# First Aid kits



## highcountryfever (Aug 24, 2009)

So I have always thought that I kept a good first aid kit. The other day I was going through it and realized I have used up most of what was in there and the rest expired a few years ago. :shock: So, I am putting together a couple kits again. A small one for my backpack and a larger one for my four wheeler. 

Lets hear what some of you have in your kits that work good for you, other than the usual bandaids.


----------



## Bax* (Dec 14, 2008)

Superglue
Duct tape
Splint
Tylenol
Ipacac (or how ever it is spelled)
Snake bite kit
Eye Drops
Chap Stick
Vasaline
Ace Bandage
Neosporine
Bactine
Needle and Thread
Cold Compress
Lighter
Knife
Belt (for a tournequet) 

Wish I had an eppi-pen


----------



## truemule (Sep 12, 2007)

Bax* said:


> Wish I had an eppi-pen


What would you do with an Epi-pen? Aside from the people it is prescribed to this would not be worth having in my opinion. It barely has enough epi in it to help in an anaphylactic situation and thats if you are sure its anphylaxis and not something else. Without prior diagnosis or medical training to identify it you could give it to a diabetic and kill them. In a cardiac situation the pen doesn't have enough epi to even help, and probably wouldn't even reach the heart. Without an AED or secondary drugs it would be useless anyway.

I'm not trying to bash you. I'm just wondering what situation you think it would be necessary and effective in?

If I remeber right you are in the EMS field so I don't question that you would know when to use it. But, these drugs are controlled for a reason. I think outside of your normal job duties, administration of this drug to anyone but who it may be prescribed would probably over step the bounds of the good samaritan laws.

Like I said I hope that didn't seem to negative, but seeing this just peeked my curiosity.


----------



## Bax* (Dec 14, 2008)

I have several family members that need them and every once in a while they forget them. Mostly want one for the benefit of those who need them and don't have it with them


----------



## truemule (Sep 12, 2007)

Bax* said:


> I have several family members that need them and every once in a while they forget them. Mostly want one for the benefit of those who need them and don't have it with them


Makes sense in those types of situations.


----------



## Huntoholic (Sep 17, 2008)

Bax* said:


> Superglue
> Duct tape
> Splint
> Tylenol
> ...


Aspirin
Dental floss non-wax(I use the dental floss instead of thread. It's stronger and more versatile)
Spare contacts


----------



## Doc (Sep 11, 2007)

One thing I have in mine is a feminine pad. Makes a great compression bandage.

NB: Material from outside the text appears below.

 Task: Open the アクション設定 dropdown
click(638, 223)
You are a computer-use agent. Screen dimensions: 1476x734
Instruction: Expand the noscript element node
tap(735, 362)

Yeah yeah, it got some chuckles from buddies when I first included it.


----------



## Huntoholic (Sep 17, 2008)

Doc said:


> One thing I have in mine is a feminine pad. Makes a great compression bandage. Yeah yeah, it got some chuckles from buddies when I first included it.


I got those in my truck first-aid also. :lol:


----------



## pete379 (Jan 5, 2010)

I may be blind, but i did not see gauze mentioned. I always have a brick(package of 100 sponges, 4x4) with me. I don't like opening all of those little packages of one or two at a time. I perform a lot of wound care in my line of work, thus those bricks are my friend. I also keep some meds like ibuprofen, benadryl and tylenol. I also like carrying small sugar candies in case of someone needing some sugar. I carry a small bottle of 0.9% saline. I use that for cleaning wounds, I use an IV cath tip on a syringe for some pressure to clean with. You could also get the saline wipes as well. I keep a few of the anitbiotic packets with me for those abraisions that are not a big deal. Coban is a great tool to keep with you. It adds both some compression( depends on how tight you apply it, never add too much pressure as tissue death can occur. With coban, stretch it out 100% and come back 50% or more for application. Check for pulses distally(downstream) of affected area to ensure circulation is still adequate.) Coban does not pull hair off like tape and can add pressure to stop bleeding if that is needed. I carry all of my assessment gear: steth, cuff, thermo and oximeter. Gloves are a must. You might not know what someone has, you also don't want to give them any thing either. Carry a pen or marker. If a rash appears or a bite, you can mark the affected discolored area and date and time it. That way you will know as you are transporting someone, if the condition is worsening. A safety pin is nice, as you can make a sling for an arm with a person's shirt with it. I have other things that require advanced training, I have received, but all of these item are safe and can be picked up at any medical supply store. I think they are essential for a first aid kit. I am sure there are things I am leaving out though. I have a large backpack that I carry everything in. I work a lot with youth groups and always try to be prepared.


----------